In the Pacific Northwest, there are forests cocooned in mosses.
There are ferns within the moss; the dark matte leaves stark against the green mustard fuzz. Lichens against rock, grey lime flakes digesting stone, black wet boughs fallen and giving life for having fallen; pale cream fungi, and this being cruel March, a lilac petal like a lost piece of candy unmuddied and beautiful.
It was all so green, my God I did not know there were so many greens, dappled across the cliffside, the spectrum from blue to yellow in hue and textures as yet unimagined.
The air a mix of pine resin, fresh mud and the stale musk of rotting wood. The trail jagged, unsympathetic, and in the rain pure hazard, following the climbing road, to the sound, beginning in your feet and raising, of water falling, always falling, in ceaseless argument with stone.

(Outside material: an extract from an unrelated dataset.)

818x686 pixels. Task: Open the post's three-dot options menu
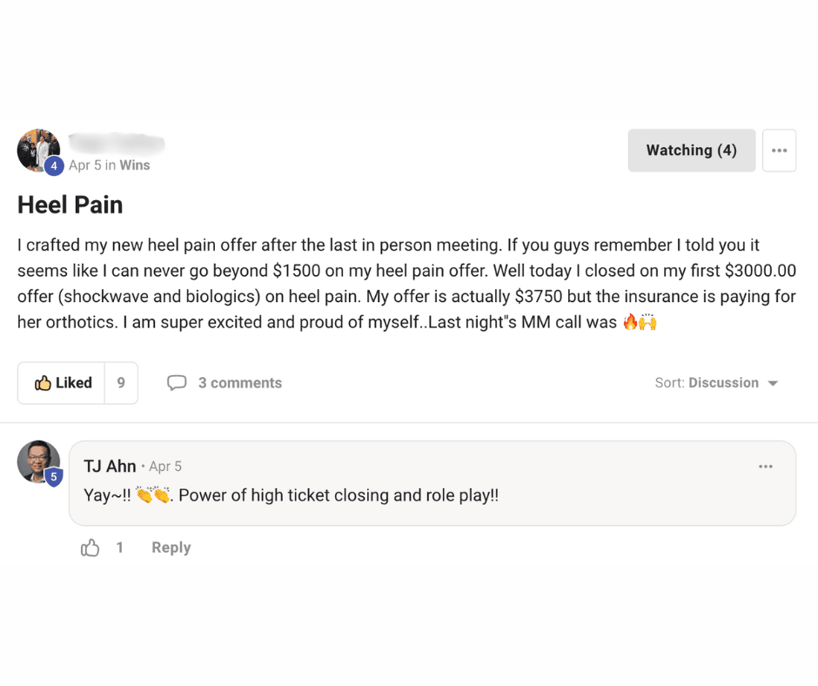click(x=779, y=151)
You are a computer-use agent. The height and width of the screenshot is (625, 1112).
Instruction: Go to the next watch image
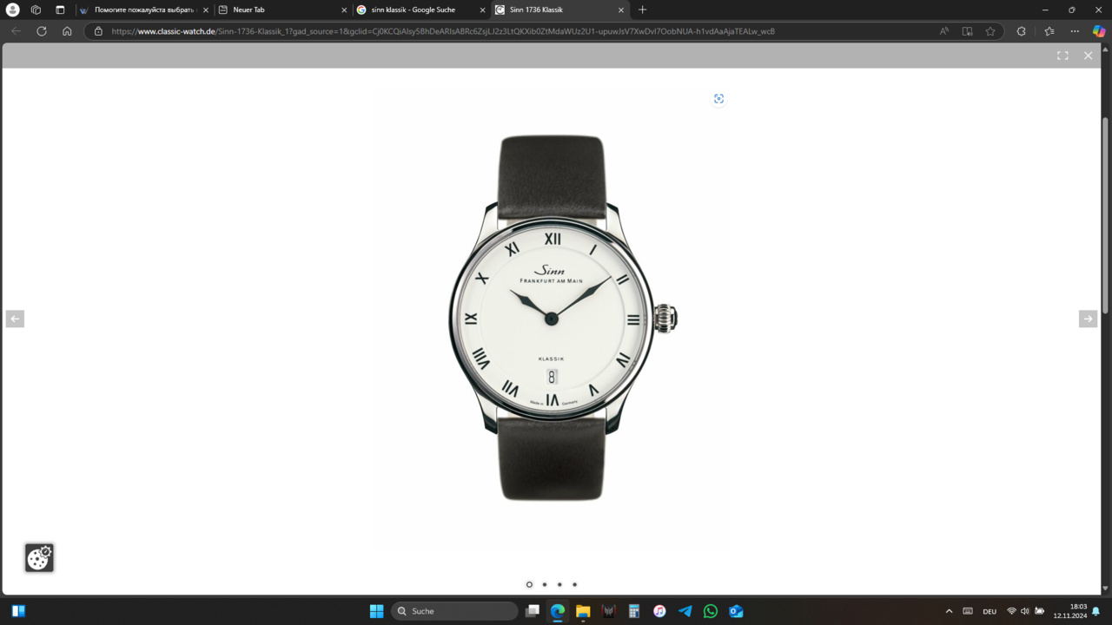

Above not so high the water poured over shot white with froth; from behind, within the hollow of the rock, we stood close together in the mist, looking past the falling water, past the shallow pool that birthed the stream, past the trees and cliffs and even the white austere peak of Mt. Hood, to the lonely Moon trapped in her lavender box of sky.
You wore rosewater that day Marie, bathed in it I’ve thought, and every moment of your head was like a perfumed sensor, swells of red and pink aromas, of hot summer blossoms, now, here, in screaming contrast to raw cool wilderness, you were a flame my darling, and I was your moth.
He drank chamomile most nights, stronger than seemed sane, 4-5 bags steeped until the water left nearly black. He said it cured him of bad dreams, took it plain and drank it quickly, and I drank him in in turn, his hair and face as fragrant as petals, and I would suck the taste of tea from [...]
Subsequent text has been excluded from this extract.